Work task — What you give back must match the records below word for word.

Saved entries
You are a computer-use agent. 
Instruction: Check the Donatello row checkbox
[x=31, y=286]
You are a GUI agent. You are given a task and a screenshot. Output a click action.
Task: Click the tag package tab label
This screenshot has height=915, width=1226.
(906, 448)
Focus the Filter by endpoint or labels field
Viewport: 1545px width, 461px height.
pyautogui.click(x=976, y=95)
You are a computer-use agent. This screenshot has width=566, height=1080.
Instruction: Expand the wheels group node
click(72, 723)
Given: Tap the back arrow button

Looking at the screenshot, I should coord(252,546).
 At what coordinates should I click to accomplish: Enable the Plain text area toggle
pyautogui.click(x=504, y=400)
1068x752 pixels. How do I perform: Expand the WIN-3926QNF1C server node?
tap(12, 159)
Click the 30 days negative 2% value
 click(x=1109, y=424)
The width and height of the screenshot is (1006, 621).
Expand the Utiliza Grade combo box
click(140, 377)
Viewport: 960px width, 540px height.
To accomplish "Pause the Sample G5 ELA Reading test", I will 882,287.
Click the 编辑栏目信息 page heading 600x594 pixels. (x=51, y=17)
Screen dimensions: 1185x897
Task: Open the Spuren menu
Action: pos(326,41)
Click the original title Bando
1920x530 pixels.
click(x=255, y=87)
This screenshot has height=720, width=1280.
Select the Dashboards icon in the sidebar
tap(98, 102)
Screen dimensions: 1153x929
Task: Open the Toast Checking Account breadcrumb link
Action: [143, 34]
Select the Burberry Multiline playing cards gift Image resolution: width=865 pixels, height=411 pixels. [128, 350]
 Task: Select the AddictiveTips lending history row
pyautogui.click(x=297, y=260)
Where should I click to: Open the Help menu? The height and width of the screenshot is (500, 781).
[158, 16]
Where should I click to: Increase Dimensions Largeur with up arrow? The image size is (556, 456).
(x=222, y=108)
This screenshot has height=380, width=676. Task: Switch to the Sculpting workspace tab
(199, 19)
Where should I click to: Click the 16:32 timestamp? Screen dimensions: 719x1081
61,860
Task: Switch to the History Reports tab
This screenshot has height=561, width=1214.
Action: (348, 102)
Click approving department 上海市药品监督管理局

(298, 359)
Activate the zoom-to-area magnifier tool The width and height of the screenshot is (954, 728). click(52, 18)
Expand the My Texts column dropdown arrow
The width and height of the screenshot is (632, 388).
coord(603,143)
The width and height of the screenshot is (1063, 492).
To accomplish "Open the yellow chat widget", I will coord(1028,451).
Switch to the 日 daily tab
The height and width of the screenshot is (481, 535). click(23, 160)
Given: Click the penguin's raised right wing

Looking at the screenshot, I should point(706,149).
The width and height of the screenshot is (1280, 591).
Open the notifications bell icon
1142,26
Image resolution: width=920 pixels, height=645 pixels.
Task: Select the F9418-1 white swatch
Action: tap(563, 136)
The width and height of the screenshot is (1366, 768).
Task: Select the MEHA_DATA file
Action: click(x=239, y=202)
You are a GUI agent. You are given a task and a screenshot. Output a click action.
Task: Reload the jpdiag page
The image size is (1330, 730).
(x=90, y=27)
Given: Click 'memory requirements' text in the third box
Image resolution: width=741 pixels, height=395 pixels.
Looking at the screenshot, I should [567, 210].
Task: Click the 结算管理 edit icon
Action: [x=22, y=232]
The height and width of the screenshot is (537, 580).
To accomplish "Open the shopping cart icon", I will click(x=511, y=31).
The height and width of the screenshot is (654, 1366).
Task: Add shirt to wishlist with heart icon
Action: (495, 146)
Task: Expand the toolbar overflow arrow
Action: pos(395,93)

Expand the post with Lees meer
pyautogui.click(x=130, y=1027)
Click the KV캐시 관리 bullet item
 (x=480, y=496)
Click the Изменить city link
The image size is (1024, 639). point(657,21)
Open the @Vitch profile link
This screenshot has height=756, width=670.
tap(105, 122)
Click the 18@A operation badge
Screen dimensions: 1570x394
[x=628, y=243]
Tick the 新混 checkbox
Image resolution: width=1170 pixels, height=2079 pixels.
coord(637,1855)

Your solution —
You are a computer-use agent. 
Instruction: Check the Donatello row checkbox
[x=31, y=286]
You are a GUI agent. You are given a task and a screenshot. Output a click action.
Task: Click the tag package tab label
This screenshot has height=915, width=1226.
(906, 448)
Focus the Filter by endpoint or labels field
Viewport: 1545px width, 461px height.
pyautogui.click(x=976, y=95)
You are a computer-use agent. This screenshot has width=566, height=1080.
Instruction: Expand the wheels group node
click(72, 723)
Given: Tap the back arrow button

Looking at the screenshot, I should coord(252,546).
 At what coordinates should I click to accomplish: Enable the Plain text area toggle
pyautogui.click(x=504, y=400)
1068x752 pixels. How do I perform: Expand the WIN-3926QNF1C server node?
tap(12, 159)
Click the 30 days negative 2% value
 click(x=1109, y=424)
The width and height of the screenshot is (1006, 621).
Expand the Utiliza Grade combo box
click(140, 377)
Viewport: 960px width, 540px height.
To accomplish "Pause the Sample G5 ELA Reading test", I will 882,287.
Click the 编辑栏目信息 page heading 600x594 pixels. (x=51, y=17)
Screen dimensions: 1185x897
Task: Open the Spuren menu
Action: pos(326,41)
Click the original title Bando
1920x530 pixels.
click(x=255, y=87)
This screenshot has height=720, width=1280.
Select the Dashboards icon in the sidebar
tap(98, 102)
Screen dimensions: 1153x929
Task: Open the Toast Checking Account breadcrumb link
Action: [143, 34]
Select the Burberry Multiline playing cards gift Image resolution: width=865 pixels, height=411 pixels. [128, 350]
 Task: Select the AddictiveTips lending history row
pyautogui.click(x=297, y=260)
Where should I click to: Open the Help menu? The height and width of the screenshot is (500, 781).
[158, 16]
Where should I click to: Increase Dimensions Largeur with up arrow? The image size is (556, 456).
(x=222, y=108)
This screenshot has height=380, width=676. Task: Switch to the Sculpting workspace tab
(199, 19)
Where should I click to: Click the 16:32 timestamp? Screen dimensions: 719x1081
61,860
Task: Switch to the History Reports tab
This screenshot has height=561, width=1214.
Action: (348, 102)
Click approving department 上海市药品监督管理局

(298, 359)
Activate the zoom-to-area magnifier tool The width and height of the screenshot is (954, 728). click(52, 18)
Expand the My Texts column dropdown arrow
The width and height of the screenshot is (632, 388).
coord(603,143)
The width and height of the screenshot is (1063, 492).
To accomplish "Open the yellow chat widget", I will coord(1028,451).
Switch to the 日 daily tab
The height and width of the screenshot is (481, 535). click(23, 160)
Given: Click the penguin's raised right wing

Looking at the screenshot, I should point(706,149).
The width and height of the screenshot is (1280, 591).
Open the notifications bell icon
1142,26
Image resolution: width=920 pixels, height=645 pixels.
Task: Select the F9418-1 white swatch
Action: tap(563, 136)
The width and height of the screenshot is (1366, 768).
Task: Select the MEHA_DATA file
Action: click(x=239, y=202)
You are a GUI agent. You are given a task and a screenshot. Output a click action.
Task: Reload the jpdiag page
The image size is (1330, 730).
(x=90, y=27)
Given: Click 'memory requirements' text in the third box
Image resolution: width=741 pixels, height=395 pixels.
Looking at the screenshot, I should [567, 210].
Task: Click the 结算管理 edit icon
Action: [x=22, y=232]
The height and width of the screenshot is (537, 580).
To accomplish "Open the shopping cart icon", I will click(x=511, y=31).
The height and width of the screenshot is (654, 1366).
Task: Add shirt to wishlist with heart icon
Action: (495, 146)
Task: Expand the toolbar overflow arrow
Action: pos(395,93)

Expand the post with Lees meer
pyautogui.click(x=130, y=1027)
Click the KV캐시 관리 bullet item
 (x=480, y=496)
Click the Изменить city link
The image size is (1024, 639). point(657,21)
Open the @Vitch profile link
This screenshot has height=756, width=670.
tap(105, 122)
Click the 18@A operation badge
Screen dimensions: 1570x394
[x=628, y=243]
Tick the 新混 checkbox
Image resolution: width=1170 pixels, height=2079 pixels.
coord(637,1855)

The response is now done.